I want to dedicate this post to my wonderful loving mother, who without her I wouldn't have the appreciation and love for food that I have to this day. Love you mom and a early Happy Mother's Day to you!

Adapted from the "Easy Rice Congee" recipe from Home of the Home Cook. Additions to this recipe inspired by my mom.

Serves 4

  • 4-5 cups of water or chicken broth (use more liquid as needed)
  • 2 small lean chicken breasts, cut in half
  • 1/2 cup white rice (I used Korean sticky rice. Don't use quick cooking rice)
  • 1 carrot, peeled and diced into small pieces
  • 2 green onions, chopped
  • small handful of broccoli, chopped into little florets
  • 1 tbsp garlic, minced finely
  • 1 tbsp ginger, minced finely (optional)
  • 1 tbsp light soy sauce
  • pinch of salt and ground black pepper, to taste

1. In a medium saucepan, add in the water or broth, bring the liquid to a boil with lid on, then add in the chicken. Cook the chicken all the way through, then take the chicken out and place it into a bowl to cool slightly.

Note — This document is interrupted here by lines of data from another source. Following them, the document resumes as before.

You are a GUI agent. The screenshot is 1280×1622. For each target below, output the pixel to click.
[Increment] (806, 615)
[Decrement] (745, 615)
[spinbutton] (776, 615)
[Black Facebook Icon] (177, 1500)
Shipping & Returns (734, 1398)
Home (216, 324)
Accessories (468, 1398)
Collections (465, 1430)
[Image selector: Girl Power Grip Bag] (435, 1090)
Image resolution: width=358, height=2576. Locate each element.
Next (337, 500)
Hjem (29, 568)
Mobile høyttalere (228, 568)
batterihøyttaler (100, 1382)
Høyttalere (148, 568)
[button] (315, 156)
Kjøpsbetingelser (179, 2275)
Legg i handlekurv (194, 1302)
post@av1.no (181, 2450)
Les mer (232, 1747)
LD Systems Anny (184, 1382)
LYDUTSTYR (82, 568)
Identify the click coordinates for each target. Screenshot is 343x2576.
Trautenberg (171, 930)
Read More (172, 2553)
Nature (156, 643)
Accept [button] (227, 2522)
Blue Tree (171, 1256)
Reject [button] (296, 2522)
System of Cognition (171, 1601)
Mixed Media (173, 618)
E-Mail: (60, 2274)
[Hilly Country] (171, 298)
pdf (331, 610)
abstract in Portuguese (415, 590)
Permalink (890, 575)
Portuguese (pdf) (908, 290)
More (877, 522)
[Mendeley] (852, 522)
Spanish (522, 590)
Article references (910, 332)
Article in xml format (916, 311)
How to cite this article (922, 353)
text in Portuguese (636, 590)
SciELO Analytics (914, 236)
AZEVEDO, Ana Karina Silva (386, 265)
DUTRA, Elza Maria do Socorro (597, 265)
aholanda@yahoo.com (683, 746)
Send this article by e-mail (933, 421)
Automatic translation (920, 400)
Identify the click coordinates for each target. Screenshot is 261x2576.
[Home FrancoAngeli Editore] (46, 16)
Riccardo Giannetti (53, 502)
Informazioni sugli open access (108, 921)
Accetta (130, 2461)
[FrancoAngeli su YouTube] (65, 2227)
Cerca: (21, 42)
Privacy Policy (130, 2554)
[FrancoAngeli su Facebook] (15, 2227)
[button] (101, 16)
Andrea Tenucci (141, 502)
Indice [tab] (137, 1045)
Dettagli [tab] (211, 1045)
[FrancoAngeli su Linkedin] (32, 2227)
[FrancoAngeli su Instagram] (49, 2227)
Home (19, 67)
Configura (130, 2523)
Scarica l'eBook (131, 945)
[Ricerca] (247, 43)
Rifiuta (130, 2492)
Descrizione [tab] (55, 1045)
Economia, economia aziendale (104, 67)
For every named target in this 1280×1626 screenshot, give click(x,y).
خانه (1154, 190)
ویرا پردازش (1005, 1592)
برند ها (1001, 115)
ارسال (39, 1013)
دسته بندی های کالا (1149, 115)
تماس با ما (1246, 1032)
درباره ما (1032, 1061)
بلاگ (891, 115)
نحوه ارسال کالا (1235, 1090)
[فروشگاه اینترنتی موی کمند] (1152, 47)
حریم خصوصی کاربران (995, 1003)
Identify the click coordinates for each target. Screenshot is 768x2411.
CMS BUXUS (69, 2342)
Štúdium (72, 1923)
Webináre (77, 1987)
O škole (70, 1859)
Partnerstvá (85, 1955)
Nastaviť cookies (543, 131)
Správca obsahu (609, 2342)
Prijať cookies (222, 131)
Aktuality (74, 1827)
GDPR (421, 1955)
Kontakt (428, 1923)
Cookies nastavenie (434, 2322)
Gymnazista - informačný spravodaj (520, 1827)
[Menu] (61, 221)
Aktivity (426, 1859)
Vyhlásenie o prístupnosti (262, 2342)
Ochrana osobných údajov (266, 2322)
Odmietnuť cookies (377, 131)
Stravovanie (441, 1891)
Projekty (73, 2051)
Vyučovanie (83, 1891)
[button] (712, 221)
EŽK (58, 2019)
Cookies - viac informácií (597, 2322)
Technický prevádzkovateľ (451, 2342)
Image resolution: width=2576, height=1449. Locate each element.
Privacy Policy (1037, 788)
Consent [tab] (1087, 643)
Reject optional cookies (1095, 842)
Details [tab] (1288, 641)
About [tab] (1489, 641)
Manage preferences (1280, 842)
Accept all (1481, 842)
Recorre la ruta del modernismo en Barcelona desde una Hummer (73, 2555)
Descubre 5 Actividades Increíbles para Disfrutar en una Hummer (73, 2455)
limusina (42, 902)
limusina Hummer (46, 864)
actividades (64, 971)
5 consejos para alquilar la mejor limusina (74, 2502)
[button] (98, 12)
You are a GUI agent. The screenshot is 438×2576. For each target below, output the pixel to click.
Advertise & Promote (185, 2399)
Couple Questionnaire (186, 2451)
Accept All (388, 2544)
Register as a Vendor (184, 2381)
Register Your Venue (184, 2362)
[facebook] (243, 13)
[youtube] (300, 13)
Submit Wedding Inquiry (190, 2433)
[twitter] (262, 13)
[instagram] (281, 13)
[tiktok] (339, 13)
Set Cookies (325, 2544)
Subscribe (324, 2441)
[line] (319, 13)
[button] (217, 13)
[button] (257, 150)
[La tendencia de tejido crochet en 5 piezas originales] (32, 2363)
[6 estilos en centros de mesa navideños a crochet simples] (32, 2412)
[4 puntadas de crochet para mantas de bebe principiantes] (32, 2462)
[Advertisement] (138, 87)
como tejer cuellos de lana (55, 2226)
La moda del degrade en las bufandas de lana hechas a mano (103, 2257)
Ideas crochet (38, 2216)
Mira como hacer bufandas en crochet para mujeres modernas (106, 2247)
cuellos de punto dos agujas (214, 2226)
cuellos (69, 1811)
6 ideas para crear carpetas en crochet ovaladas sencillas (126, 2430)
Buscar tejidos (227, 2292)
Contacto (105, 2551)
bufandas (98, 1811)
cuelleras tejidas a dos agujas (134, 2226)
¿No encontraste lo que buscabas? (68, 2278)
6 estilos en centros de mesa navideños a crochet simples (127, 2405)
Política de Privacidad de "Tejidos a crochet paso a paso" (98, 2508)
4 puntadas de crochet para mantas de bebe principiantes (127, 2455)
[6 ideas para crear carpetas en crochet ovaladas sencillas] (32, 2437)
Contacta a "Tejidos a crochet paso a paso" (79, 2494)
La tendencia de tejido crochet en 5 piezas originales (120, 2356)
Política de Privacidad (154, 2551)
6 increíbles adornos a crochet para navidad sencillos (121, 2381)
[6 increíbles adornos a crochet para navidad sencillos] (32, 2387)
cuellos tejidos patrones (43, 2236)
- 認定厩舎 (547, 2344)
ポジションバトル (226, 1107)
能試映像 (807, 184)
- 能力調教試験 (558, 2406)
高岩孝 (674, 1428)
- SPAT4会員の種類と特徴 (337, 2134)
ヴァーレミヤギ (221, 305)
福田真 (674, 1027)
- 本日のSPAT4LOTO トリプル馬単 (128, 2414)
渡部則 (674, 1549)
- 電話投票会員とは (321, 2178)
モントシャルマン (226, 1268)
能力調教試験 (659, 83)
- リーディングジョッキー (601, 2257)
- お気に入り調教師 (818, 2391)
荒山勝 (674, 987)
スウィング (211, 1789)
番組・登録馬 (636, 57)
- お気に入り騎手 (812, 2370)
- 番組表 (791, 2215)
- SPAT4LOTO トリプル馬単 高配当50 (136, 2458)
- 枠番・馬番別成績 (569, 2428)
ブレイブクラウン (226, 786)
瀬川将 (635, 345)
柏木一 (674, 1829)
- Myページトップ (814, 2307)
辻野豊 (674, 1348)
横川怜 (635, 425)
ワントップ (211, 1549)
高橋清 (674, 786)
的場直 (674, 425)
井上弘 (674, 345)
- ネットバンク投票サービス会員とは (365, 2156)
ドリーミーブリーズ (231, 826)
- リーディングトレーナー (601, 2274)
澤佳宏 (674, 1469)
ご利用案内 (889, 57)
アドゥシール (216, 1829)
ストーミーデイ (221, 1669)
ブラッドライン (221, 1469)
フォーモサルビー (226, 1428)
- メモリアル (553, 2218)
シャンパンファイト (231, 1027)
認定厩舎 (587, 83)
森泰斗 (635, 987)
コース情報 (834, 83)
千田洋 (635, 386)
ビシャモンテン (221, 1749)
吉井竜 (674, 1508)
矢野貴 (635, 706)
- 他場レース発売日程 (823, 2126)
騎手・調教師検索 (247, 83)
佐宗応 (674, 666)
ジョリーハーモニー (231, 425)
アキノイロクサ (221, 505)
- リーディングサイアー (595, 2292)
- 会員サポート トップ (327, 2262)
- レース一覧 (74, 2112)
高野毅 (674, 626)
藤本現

2. Pour in the rice and give it a good stir. Let it cook until the rice is about half cooked, it should still have a bite to it. Remember to stir occassionally while it's cooking throughout. The rice will sink to the bottom of the pot and burn otherwise. Then add in the chopped carrots, green onions, broccoli, the minced garlic, ginger and light soy; then give it a good stir. Let it cook the rest of the way, and if you find there isn't enough liquid go ahead and add a bit more.

3. The congee or juk should have a thick, almost creamy consistency from the starch in the rice. It should not be as thick as Italian risotto, and should have a bit more of a soupy consistency. Once the congee is at the consistency you want it, and once the rice has cooked through give it a taste. Add a little salt and pepper if you wish. Slice the chicken into thin strips and add it into the congee at this point OR you can save it to serve on top of the congee. Turn the heat off and let cool slightly before serving. Enjoy!